3 types of drugs are recommended by the Guideline – Benzodiazepines, antipsychotic and Ketamine.
Benzodiazepines currently Lorazepam is recommended by NICE. Risk of very variable effect either ineffective or too drowsy/apnoeic. We have used Lorazepam most frequently but have been often found reaching for more. Reuben Strayers talk from SMACC Dublin mentions that midazolam IM best benzodiazepine to use in his opinion. Caution the window between respiratory depression and sedation is very narrow with benzodiazepines!
Ketamine Strayer raves about it in this scenario. Becky uses this if she has IV access as she feels it is easier to control response better than benzodiazepines. Interestingly it is worth remembering that an increase in dose tends to extend sedation length rather than diminish respiratory drive. Remember that you may get more tachycardia hypertension and increased myocardial oxygen demand.
Antipsychotics Haloperidol is still recommended as second line by NICE. But only if theyve had an antipsychotic before or had an ECG before. Really unlikely to know this in advance in these patients so we tend to avoid unless certain.
Whatever you use, you must be familiar with it and ready to deal with any adverse effect.

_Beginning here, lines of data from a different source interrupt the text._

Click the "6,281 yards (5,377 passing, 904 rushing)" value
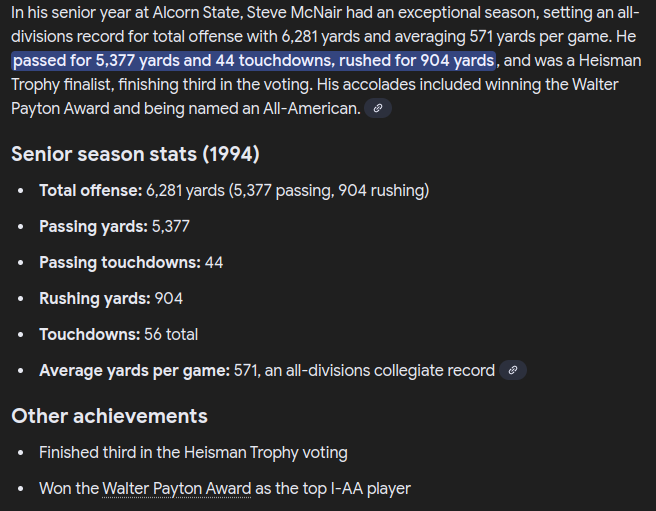The image size is (656, 511). click(x=287, y=190)
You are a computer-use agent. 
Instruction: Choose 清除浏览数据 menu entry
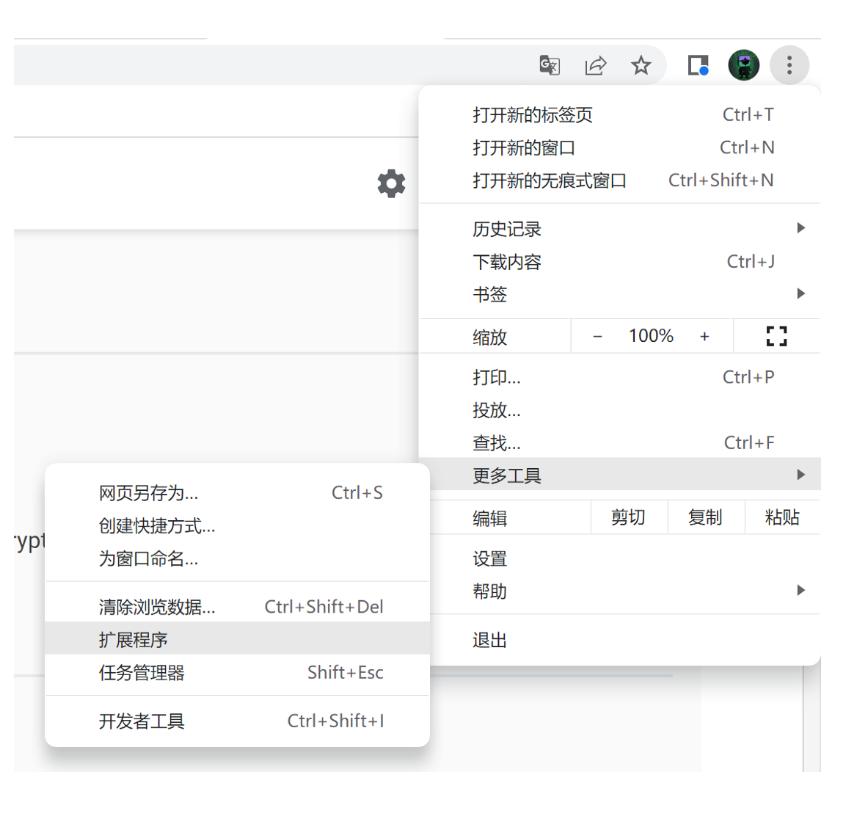click(x=237, y=606)
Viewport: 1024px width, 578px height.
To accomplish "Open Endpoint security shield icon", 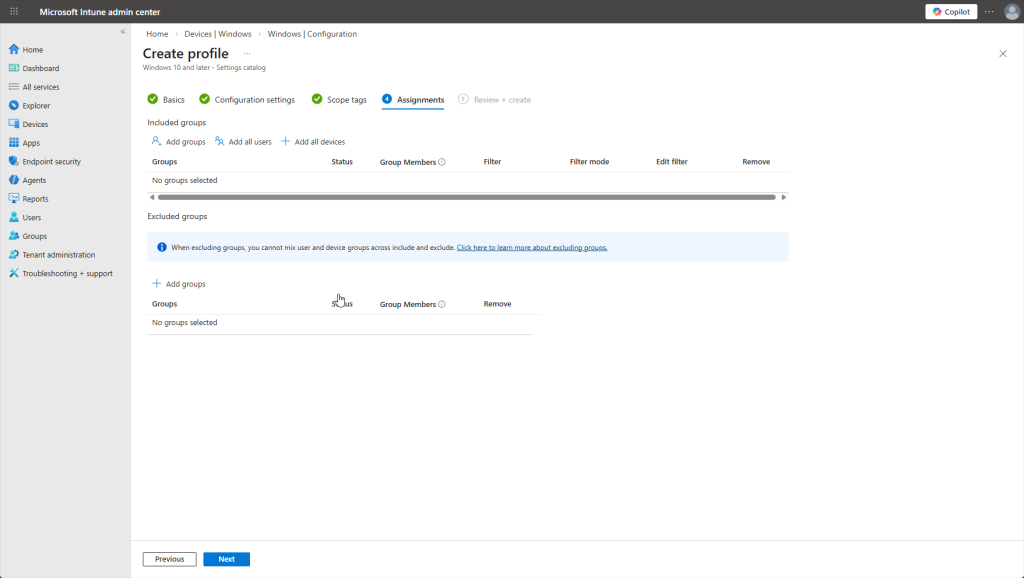I will (x=14, y=161).
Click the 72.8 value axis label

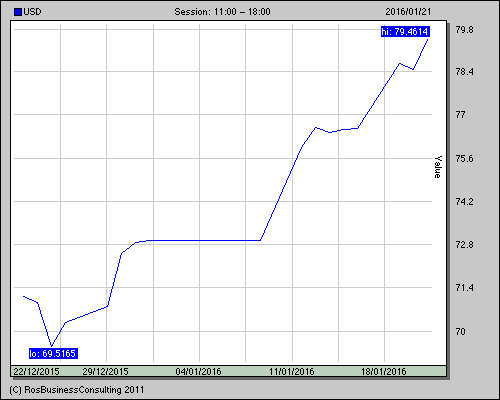[x=464, y=245]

Once you have gained a degree of control you need to rapidly move through and get a full assessment done:
- Check a temperature
- BM if not already done
- Bloods including a CK and coagulation screen and a gas which will probably look horrific immediately afterwards. Almost like a posts seizure gas.
- Give fluid correct the loss, correct the acidosis, dont give bicarbonate routinely
- Hyperthermia should be corrected with cooling techniques like stripping, cold fluid and ice packs etc.
Bad stuff could include rhabdomylosis, DIC and hyperkalaemia – look for and treat each.